▶ _Extracted information_
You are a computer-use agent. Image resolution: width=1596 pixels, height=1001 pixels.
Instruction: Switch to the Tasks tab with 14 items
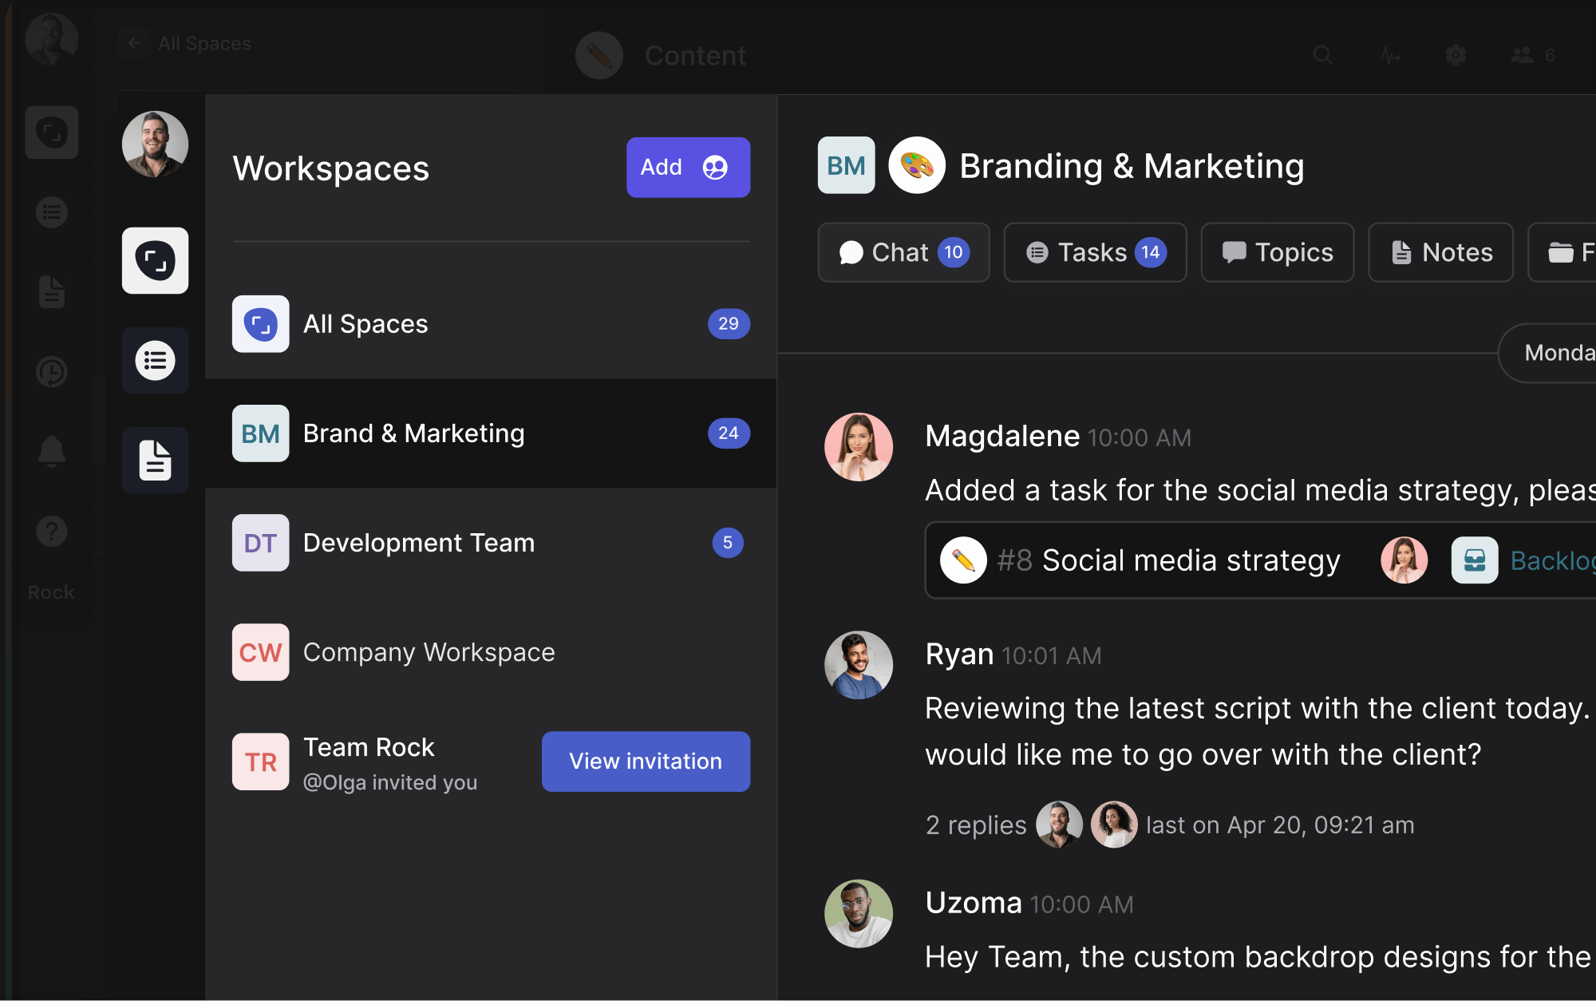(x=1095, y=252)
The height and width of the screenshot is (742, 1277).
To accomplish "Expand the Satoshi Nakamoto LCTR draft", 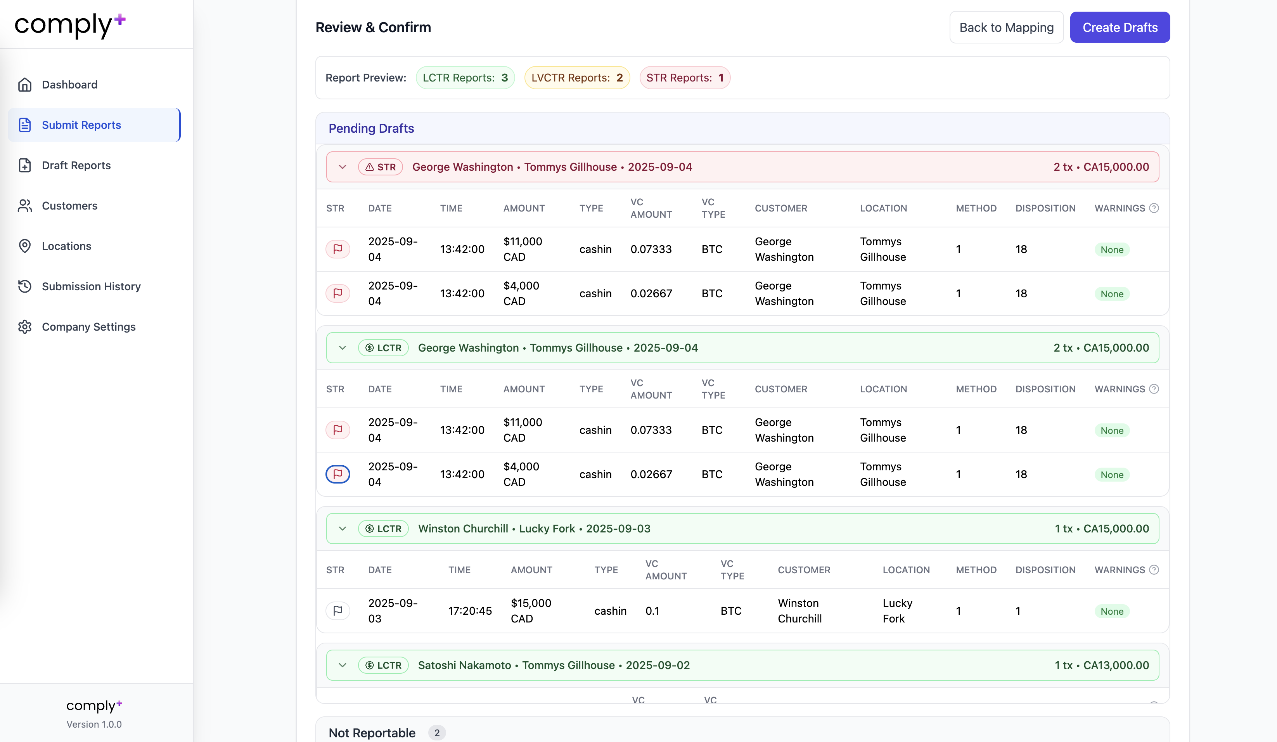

▶ _Work order_
Please copy every line of the records above in which "width" appears.

▶ _Solution for this task_
You are a computer-use agent. Image resolution: width=1596 pixels, height=1001 pixels.
The height and width of the screenshot is (742, 1277).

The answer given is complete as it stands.